[Collected data]
━━━━━━━━━━
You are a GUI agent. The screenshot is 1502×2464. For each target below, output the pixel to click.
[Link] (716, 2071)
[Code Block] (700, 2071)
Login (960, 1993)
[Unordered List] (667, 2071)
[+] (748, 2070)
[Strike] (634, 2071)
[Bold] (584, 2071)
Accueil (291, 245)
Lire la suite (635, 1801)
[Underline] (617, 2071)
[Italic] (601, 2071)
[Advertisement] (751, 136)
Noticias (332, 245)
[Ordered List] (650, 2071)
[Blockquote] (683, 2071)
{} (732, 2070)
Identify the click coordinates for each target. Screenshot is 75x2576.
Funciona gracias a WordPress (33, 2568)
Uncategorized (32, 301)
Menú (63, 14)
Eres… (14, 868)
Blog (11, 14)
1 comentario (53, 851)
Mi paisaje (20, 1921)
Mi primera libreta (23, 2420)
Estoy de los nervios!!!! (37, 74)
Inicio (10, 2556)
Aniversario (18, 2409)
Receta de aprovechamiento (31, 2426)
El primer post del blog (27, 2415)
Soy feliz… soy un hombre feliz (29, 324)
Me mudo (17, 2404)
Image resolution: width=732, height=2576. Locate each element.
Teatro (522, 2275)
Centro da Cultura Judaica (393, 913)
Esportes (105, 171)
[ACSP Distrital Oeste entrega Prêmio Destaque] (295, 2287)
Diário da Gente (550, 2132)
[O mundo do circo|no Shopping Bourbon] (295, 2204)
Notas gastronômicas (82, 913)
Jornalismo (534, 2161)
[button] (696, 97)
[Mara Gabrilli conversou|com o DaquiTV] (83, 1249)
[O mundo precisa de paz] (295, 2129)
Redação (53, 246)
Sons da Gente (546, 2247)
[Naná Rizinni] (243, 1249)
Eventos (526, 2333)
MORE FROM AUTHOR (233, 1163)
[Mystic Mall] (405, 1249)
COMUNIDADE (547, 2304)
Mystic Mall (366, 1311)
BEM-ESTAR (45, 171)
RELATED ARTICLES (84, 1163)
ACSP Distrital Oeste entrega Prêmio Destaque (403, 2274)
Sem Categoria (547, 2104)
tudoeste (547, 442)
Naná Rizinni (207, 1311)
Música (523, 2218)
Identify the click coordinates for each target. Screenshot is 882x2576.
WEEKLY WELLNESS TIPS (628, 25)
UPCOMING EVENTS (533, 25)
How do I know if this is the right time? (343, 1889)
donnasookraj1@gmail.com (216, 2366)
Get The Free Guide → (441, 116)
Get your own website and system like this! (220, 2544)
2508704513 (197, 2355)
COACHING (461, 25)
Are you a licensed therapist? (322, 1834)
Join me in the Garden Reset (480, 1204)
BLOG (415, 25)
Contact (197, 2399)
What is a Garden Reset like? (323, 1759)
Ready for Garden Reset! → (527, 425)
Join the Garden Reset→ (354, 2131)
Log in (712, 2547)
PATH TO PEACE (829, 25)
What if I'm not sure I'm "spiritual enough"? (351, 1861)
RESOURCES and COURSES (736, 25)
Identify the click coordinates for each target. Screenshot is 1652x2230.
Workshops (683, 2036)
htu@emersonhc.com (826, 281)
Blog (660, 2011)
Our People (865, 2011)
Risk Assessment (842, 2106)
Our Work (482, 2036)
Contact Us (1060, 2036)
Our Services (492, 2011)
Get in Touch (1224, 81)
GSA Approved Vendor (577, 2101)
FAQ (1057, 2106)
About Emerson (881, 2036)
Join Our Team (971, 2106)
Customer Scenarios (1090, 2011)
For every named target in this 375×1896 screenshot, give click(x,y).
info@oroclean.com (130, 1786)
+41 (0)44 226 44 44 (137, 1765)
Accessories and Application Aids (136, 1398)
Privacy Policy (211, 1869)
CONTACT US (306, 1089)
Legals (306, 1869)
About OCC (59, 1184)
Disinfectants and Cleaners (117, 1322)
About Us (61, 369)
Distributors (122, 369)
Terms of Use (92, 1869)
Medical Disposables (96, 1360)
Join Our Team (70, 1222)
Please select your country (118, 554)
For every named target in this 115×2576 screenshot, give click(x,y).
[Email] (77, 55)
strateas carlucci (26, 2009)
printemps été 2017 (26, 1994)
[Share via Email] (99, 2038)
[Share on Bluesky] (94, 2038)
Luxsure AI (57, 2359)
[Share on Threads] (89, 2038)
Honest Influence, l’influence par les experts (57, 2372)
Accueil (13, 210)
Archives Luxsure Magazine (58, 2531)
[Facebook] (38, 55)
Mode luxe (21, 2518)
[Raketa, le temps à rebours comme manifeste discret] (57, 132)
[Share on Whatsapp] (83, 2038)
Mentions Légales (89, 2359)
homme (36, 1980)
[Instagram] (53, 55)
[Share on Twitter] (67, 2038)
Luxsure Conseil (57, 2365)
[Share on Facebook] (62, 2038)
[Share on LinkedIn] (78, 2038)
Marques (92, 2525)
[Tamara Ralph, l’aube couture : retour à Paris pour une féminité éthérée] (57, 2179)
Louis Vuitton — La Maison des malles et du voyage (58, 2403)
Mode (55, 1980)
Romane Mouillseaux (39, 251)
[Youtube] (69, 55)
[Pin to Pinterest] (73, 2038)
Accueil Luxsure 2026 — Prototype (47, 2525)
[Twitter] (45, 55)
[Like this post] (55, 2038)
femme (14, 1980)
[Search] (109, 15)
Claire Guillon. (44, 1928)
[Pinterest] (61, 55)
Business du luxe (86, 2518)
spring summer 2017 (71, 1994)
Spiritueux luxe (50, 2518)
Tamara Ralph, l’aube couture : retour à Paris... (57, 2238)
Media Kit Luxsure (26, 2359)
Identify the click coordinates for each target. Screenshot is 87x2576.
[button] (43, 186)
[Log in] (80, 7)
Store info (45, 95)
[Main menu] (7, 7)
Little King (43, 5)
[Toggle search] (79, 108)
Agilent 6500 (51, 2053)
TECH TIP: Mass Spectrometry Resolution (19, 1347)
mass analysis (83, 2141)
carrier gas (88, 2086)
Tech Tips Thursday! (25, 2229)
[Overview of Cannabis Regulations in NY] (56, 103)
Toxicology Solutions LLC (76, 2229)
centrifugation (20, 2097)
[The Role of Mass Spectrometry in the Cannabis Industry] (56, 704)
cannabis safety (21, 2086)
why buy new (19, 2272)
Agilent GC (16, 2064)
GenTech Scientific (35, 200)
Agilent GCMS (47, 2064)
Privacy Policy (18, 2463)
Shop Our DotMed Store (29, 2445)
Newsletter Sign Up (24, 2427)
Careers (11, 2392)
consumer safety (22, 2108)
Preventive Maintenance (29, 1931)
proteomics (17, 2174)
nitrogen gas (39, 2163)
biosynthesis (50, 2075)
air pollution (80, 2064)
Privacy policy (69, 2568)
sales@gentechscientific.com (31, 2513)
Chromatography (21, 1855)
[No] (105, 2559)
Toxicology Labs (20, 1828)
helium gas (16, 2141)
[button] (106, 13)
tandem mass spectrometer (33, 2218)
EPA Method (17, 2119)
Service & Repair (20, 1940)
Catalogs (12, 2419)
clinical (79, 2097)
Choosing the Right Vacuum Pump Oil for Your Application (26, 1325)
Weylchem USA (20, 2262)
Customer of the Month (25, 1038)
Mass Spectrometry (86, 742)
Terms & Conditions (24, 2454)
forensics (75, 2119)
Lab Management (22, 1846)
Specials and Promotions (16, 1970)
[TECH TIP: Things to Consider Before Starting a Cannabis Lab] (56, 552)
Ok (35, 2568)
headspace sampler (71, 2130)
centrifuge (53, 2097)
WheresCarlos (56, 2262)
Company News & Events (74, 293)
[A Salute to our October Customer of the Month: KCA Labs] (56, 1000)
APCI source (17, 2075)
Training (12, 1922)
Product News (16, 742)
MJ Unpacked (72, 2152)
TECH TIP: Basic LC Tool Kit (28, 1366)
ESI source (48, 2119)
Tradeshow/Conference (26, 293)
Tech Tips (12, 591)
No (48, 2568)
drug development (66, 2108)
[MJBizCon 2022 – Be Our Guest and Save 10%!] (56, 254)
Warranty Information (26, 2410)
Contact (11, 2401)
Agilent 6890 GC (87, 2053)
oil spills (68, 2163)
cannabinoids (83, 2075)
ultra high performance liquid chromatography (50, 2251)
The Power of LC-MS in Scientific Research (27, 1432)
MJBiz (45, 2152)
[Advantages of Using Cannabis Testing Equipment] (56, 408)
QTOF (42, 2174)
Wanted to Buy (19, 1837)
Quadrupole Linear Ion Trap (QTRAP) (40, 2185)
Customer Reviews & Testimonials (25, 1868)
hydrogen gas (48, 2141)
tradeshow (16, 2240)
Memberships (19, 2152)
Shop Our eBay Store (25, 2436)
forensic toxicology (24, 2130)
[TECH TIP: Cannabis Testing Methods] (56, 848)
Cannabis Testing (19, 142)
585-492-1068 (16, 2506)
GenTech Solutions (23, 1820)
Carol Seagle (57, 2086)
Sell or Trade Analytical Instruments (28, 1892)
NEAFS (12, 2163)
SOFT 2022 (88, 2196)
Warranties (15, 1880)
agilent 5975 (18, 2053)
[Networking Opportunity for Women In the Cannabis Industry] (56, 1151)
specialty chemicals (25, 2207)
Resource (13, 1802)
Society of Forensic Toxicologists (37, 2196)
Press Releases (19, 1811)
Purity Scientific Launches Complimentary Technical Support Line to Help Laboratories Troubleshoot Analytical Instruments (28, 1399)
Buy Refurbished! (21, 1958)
━━━━━━━━━━
## WORK TO BE COMPLETED
Look above for the line with "Blog (11, 14)" and the line with "BEM-ESTAR (45, 171)". Write out those two lines and all the lines between them, exactly, and no others.

## FINISHED TASK
Blog (11, 14)
1 comentario (53, 851)
Mi paisaje (20, 1921)
Mi primera libreta (23, 2420)
Estoy de los nervios!!!! (37, 74)
Inicio (10, 2556)
Aniversario (18, 2409)
Receta de aprovechamiento (31, 2426)
El primer post del blog (27, 2415)
Soy feliz… soy un hombre feliz (29, 324)
Me mudo (17, 2404)
Image resolution: width=732, height=2576. Locate each element.
Teatro (522, 2275)
Centro da Cultura Judaica (393, 913)
Esportes (105, 171)
[ACSP Distrital Oeste entrega Prêmio Destaque] (295, 2287)
Diário da Gente (550, 2132)
[O mundo do circo|no Shopping Bourbon] (295, 2204)
Notas gastronômicas (82, 913)
Jornalismo (534, 2161)
[button] (696, 97)
[Mara Gabrilli conversou|com o DaquiTV] (83, 1249)
[O mundo precisa de paz] (295, 2129)
Redação (53, 246)
Sons da Gente (546, 2247)
[Naná Rizinni] (243, 1249)
Eventos (526, 2333)
MORE FROM AUTHOR (233, 1163)
[Mystic Mall] (405, 1249)
COMUNIDADE (547, 2304)
Mystic Mall (366, 1311)
BEM-ESTAR (45, 171)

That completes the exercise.